On the day we left Julia Rose at Oklahoma City University, Lisa and I went to the convocation and matriculation ceremony for new students and parents. The parents lined the sidewalk outside a one-hundred year old building with massive white columns and a tower, and the freshman class walked through the line of parents and into the auditorium, followed by the faculty in full academic regalia. Parents filled the auditorium and balcony behind the students and faculty. We were welcomed by various administrators, and the choir sang Carole King’s “Beautiful.” There were scripture and prayer and hymns—both Christian and in Sioux, this being Oklahoma—and then the faculty senate leader offered this invitation: “This University is an institution set aside by tradition for the preservation of knowledge, research into the unknown, the full development of human resources, the enjoyment of the life of the mind. It is this special tradition of learning and growth that we seek to extend and celebrate in this academy.” The students responded to the challenge and were accepted into the community of learning.

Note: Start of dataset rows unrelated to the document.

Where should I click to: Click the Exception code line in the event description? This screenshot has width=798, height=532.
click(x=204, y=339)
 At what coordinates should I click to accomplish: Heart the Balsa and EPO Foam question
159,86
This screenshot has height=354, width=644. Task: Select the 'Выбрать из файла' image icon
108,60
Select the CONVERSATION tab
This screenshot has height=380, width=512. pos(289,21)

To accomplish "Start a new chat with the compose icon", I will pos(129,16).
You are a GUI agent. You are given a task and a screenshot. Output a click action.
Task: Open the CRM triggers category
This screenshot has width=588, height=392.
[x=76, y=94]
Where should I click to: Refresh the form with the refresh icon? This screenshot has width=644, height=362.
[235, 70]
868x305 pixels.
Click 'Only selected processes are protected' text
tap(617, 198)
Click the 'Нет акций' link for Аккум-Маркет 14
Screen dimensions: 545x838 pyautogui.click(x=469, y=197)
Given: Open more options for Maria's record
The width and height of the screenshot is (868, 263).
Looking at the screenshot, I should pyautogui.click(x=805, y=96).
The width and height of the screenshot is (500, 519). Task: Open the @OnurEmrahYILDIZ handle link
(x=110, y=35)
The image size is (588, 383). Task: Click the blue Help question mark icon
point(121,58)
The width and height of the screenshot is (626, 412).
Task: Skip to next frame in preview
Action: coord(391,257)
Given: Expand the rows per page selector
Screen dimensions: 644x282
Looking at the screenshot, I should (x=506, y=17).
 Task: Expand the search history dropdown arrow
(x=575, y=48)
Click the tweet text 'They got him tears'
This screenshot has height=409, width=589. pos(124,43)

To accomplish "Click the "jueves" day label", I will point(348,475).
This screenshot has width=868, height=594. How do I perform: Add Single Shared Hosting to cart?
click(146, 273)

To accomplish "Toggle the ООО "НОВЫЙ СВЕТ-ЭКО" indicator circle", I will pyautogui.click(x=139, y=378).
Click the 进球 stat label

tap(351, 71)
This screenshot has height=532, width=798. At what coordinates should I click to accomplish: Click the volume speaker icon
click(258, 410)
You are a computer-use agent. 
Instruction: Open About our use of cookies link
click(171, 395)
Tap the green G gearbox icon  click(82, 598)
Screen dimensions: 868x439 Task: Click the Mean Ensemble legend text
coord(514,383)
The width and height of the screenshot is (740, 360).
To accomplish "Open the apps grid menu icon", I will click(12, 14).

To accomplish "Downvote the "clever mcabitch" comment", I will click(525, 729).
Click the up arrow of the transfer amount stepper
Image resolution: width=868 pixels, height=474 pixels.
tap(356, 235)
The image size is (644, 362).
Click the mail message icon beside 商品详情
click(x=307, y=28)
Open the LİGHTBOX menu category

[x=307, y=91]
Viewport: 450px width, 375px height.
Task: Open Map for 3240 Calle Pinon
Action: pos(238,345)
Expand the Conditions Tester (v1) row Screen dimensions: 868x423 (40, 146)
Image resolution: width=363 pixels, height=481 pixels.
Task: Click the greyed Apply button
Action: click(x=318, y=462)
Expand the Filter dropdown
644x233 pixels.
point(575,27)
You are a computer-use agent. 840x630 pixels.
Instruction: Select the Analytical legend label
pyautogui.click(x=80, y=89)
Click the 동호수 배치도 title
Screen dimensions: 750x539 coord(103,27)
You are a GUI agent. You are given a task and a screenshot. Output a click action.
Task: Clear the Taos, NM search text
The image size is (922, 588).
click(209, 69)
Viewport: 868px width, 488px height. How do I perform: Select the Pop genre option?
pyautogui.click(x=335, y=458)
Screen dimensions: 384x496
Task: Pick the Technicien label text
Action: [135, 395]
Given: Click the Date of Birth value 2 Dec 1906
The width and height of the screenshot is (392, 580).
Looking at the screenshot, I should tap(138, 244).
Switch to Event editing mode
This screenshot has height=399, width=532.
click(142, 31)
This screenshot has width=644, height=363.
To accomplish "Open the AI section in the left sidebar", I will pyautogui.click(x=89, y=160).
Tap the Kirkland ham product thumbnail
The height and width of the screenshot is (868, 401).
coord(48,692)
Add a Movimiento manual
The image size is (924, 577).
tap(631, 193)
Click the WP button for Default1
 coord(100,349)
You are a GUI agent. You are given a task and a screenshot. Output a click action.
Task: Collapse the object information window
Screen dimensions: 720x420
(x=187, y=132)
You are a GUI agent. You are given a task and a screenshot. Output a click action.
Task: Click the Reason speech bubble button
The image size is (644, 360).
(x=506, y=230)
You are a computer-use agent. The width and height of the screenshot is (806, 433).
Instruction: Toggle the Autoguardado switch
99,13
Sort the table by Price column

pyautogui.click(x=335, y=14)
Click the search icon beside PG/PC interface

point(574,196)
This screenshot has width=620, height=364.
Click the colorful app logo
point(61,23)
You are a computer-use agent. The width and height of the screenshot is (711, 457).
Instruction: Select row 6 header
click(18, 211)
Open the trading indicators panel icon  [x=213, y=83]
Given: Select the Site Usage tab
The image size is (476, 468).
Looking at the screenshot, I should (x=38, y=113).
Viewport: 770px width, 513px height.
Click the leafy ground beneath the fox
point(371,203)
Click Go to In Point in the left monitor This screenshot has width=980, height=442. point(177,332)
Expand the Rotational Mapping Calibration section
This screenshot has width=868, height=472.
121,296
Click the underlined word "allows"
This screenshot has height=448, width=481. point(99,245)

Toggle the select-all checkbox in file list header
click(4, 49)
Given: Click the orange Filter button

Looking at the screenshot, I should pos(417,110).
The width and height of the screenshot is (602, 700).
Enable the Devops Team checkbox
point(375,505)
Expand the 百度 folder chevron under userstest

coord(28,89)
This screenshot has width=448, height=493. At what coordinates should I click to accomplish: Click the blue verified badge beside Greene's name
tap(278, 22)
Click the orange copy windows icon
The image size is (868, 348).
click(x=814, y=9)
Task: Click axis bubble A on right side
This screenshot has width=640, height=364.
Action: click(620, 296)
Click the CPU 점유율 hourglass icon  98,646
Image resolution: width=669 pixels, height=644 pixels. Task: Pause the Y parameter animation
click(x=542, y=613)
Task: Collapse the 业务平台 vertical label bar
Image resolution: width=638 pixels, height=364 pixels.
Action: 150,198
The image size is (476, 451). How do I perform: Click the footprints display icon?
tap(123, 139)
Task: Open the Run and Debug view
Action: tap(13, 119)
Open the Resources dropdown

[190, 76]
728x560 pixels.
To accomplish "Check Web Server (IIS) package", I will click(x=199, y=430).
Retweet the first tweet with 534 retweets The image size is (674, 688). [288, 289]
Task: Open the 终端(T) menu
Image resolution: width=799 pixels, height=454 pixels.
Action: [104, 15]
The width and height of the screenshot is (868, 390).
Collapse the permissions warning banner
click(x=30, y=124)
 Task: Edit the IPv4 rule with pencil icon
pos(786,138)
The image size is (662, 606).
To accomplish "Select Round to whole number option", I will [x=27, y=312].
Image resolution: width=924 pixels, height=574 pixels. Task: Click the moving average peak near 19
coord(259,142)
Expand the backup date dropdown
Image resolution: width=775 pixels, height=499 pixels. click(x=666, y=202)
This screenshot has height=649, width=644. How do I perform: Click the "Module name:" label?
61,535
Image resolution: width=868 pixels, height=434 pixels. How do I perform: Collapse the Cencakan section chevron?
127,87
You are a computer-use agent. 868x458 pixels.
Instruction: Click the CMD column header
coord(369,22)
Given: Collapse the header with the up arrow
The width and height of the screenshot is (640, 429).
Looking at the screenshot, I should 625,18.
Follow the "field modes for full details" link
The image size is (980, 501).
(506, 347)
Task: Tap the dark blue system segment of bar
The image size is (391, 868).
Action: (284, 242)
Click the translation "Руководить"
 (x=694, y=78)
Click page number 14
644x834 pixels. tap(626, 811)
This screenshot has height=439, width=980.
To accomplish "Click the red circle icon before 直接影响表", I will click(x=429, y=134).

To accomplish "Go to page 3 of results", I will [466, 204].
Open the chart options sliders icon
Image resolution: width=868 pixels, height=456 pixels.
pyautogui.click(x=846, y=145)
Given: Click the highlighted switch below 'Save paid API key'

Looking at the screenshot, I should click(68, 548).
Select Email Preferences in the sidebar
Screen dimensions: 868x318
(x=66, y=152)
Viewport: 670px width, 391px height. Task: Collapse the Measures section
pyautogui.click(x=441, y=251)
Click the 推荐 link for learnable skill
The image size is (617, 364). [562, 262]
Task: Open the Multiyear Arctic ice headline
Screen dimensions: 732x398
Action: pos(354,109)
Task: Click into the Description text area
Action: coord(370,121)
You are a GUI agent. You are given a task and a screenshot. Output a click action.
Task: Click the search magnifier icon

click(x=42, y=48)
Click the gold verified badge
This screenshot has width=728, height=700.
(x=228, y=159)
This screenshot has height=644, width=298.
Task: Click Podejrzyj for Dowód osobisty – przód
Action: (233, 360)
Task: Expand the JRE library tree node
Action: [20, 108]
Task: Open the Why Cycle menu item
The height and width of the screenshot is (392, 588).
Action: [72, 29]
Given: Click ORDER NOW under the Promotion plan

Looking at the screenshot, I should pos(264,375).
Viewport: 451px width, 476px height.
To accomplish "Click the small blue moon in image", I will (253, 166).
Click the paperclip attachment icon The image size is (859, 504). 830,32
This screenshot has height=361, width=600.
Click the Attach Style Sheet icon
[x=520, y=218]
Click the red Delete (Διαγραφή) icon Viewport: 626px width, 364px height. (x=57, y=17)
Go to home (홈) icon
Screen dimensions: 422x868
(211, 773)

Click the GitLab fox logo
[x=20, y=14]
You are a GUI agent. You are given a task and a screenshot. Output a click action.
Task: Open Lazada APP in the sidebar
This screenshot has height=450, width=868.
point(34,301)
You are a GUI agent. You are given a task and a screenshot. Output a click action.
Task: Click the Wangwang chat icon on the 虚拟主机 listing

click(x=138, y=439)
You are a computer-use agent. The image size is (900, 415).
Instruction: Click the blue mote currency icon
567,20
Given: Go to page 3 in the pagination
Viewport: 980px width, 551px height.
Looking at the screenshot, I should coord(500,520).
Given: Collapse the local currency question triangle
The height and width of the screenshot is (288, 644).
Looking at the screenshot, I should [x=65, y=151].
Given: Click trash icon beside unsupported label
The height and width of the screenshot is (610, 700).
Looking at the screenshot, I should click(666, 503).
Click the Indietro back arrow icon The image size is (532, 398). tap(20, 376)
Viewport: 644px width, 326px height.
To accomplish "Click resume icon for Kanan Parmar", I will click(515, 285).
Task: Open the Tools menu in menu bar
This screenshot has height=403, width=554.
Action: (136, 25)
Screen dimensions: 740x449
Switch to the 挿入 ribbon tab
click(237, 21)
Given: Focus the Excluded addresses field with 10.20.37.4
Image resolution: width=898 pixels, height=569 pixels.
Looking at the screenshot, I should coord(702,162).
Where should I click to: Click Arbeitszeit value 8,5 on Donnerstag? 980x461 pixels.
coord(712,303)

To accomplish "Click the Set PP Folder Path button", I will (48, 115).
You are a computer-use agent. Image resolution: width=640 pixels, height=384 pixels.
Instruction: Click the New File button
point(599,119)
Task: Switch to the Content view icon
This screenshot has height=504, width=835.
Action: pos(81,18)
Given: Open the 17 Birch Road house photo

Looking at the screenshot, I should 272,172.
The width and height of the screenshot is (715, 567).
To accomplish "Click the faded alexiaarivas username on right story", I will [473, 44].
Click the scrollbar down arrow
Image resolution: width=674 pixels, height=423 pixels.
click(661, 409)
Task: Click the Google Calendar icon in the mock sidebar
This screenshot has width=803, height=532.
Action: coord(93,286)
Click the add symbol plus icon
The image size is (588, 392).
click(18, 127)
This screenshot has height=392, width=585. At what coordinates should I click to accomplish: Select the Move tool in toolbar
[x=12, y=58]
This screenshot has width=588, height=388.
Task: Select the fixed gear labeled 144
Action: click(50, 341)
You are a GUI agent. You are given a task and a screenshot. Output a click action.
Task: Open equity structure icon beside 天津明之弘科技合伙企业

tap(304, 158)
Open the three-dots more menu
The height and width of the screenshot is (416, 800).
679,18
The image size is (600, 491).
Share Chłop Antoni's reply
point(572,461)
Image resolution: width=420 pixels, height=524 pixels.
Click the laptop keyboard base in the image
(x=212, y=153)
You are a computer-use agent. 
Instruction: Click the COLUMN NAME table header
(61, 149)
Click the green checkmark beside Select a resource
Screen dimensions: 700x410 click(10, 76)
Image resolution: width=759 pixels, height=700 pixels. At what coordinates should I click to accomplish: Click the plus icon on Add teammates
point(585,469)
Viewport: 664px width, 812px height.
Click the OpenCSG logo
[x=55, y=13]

We went to a brunch provided by the university, and then Julia Rose walked Lisa and me to our car. We said our goodbyes and I gave Julia Rose a final hug and kiss on the forehead. She has never liked shows of affection and rarely endures more than a side hug before quickly breaking it off. Anticipating this, I gave her a brief hug and released, only to have her not let go. So I held her for as long as she would let me, and then we separated, and she did the same with her mother. I gave her my last gift, a journal to keep a record of this new journey, and then we got in the car and I watched her walk back toward her dorm and freshman orientation, clutching her Moleskine. She didn’t turn and look back.